Evaluation of β1L-Adrenoceptors in Rabbit Heart by Tissue Segment Binding Assay

摘要

References(26) Cited-By(3) [3H]-CGP12177 biphasically bound to β-adrenoceptors with high and low affinities in the segments and crude membranes of rabbit left ventricle. The low-affinity sites for [3H]-CGP12177 in the segments was double in density, compared to the density of high-affinity sites. Total abundance of the β-adrenoceptors decreased to approximately 10% upon tissue homogenization, and the proportion of low-affinity sites was the same as that of the high-affinity sites in the membranes. The majority of the high-affinity binding sites of [3H]-CGP12177 in the segments and the membranes were β1H-adrenoceptor, being highly sensitive to propranolol and β1-antagonists (atenolol and ICI-89,406), whereas the low-affinity binding sites showed a β1L-profile (less sensitive to propranolol and β1-, β2-, and β3-antagonists). Furthermore, a part of the β1L-adrenoceptors was insensitive to atenolol, ICI-89,406, and/or isoproterenol.

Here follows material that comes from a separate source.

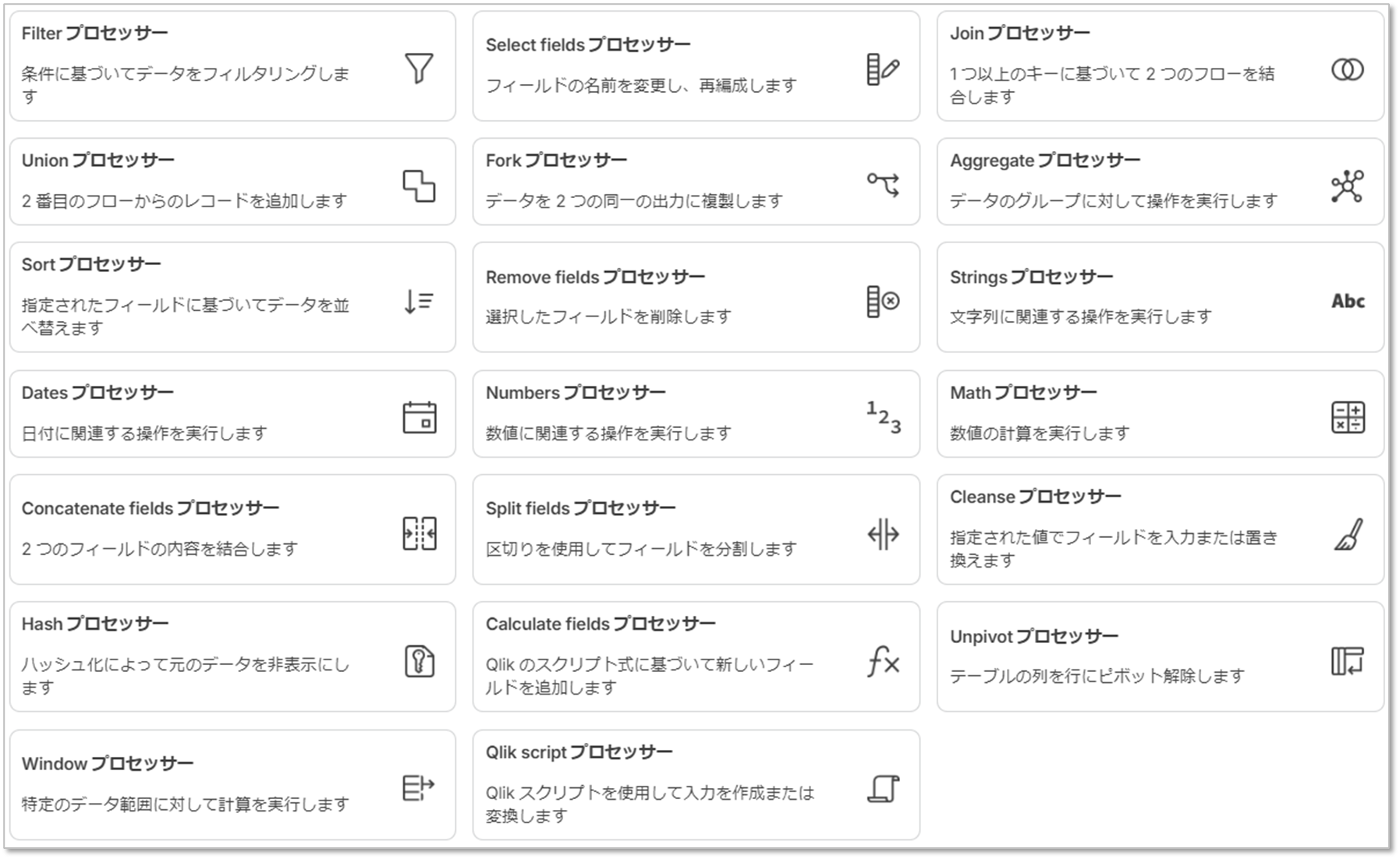The height and width of the screenshot is (859, 1400).
Task: Click the Qlik script scroll icon
Action: (883, 789)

The present binding study clearly shows that β1L-adrenoceptors occur as a distinct phenotype from β1H-adrenoceptors in rabbit ventricle. However, quantitative imbalance between β1H- and β1L-adrenoceptors and divergent ligand–β1L-adrenoceptor interactions suggest a possibility that the β1L-adrenoceptor may not reflect a simple conformational change or allosteric state in the β1-adrenoceptor molecule.